Marko Attila Hoare (born 1972) is a British historian of the former Yugoslavia who also writes about the current affairs of Southeast Europe, especially Southeast Europe, including Turkey and the Caucasus.
Hoare is the son of the British translator Quintin Hoare and the Croatian journalist and historian Branka Magaš. In his early articles, he signed his name simply as 'Attila Hoare', but since 1999 his articles have been signed Marko Attila Hoare. He is a regular contributor to the Bosnian Institute, UK and other academic publications.
Hoare has been studying the history of the former Yugoslavia since 1993. In the summer of 1995, he acted as translator for the humanitarian aid convoy to the Bosnian town of Tuzla, organised by Workers' Aid for Bosnia, a movement of solidarity in support of the Bosnian people. His degrees in History are a BA (1994) (later converted to an MA) from the University of Cambridge and a MPhil (1997) and PhD from Yale University (2000).
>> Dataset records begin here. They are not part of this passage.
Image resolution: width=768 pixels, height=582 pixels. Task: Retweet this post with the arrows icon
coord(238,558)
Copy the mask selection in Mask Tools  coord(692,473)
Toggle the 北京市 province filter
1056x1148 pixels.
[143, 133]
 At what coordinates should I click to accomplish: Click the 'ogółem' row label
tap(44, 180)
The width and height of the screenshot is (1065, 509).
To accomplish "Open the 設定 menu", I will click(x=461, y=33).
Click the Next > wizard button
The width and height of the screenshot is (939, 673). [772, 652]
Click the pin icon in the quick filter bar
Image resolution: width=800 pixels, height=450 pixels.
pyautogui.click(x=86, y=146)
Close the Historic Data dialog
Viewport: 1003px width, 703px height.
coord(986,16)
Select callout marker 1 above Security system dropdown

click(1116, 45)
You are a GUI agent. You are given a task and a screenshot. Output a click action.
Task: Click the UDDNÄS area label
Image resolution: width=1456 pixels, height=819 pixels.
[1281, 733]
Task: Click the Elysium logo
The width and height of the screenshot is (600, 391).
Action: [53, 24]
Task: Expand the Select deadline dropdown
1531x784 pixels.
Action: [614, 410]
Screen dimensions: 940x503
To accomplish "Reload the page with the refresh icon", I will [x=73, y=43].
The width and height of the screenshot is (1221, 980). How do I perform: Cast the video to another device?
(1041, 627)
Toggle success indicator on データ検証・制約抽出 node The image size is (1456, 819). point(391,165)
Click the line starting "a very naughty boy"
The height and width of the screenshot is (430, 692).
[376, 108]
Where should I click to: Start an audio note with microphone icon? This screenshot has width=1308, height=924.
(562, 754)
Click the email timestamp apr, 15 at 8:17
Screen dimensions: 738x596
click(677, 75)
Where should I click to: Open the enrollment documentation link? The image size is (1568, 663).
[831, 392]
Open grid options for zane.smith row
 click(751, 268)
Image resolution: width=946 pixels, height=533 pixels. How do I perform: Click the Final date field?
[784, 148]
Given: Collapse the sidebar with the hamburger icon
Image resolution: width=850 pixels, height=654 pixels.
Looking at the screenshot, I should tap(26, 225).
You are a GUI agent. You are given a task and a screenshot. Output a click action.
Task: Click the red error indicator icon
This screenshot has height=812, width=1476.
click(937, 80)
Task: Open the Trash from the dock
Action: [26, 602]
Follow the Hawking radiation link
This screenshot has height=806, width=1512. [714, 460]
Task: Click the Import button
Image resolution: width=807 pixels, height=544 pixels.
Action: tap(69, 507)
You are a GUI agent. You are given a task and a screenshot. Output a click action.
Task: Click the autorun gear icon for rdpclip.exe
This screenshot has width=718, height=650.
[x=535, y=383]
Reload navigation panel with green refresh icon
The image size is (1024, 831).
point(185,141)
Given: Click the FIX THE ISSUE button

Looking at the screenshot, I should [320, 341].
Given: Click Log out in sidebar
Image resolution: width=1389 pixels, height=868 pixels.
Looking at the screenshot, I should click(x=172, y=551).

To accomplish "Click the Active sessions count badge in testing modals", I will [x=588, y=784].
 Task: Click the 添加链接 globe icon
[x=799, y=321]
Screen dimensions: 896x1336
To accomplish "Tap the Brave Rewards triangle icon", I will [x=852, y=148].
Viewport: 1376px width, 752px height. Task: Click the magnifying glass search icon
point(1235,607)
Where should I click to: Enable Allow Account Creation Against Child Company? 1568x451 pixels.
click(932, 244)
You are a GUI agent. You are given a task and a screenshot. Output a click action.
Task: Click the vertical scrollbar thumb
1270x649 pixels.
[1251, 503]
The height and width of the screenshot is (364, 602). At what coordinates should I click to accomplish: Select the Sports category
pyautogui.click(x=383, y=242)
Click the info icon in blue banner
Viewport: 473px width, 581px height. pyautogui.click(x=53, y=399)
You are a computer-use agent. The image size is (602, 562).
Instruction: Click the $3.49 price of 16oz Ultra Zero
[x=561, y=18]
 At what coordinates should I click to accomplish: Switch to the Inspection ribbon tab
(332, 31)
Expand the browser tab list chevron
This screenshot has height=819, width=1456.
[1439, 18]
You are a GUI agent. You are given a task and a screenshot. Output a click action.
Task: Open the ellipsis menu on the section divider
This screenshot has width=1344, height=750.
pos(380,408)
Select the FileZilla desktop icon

In 1998–2001, he lived and worked in Belgrade, Serbia, and was resident there during the Kosovo War of 1999, and worked a war crimes investigator at the International Criminal Tribunal for the former Yugoslavia, where he participated in the drafting of the indictment against Milošević. Subsequently Hoare was a research assistant at the Bosnian Institute in London (founded by his father Quintin), a British Academy Postdoctoral Research Fellow and a research fellow of the History Faculty of the University of Cambridge, He has been Reader at Kingston University in London since 2006.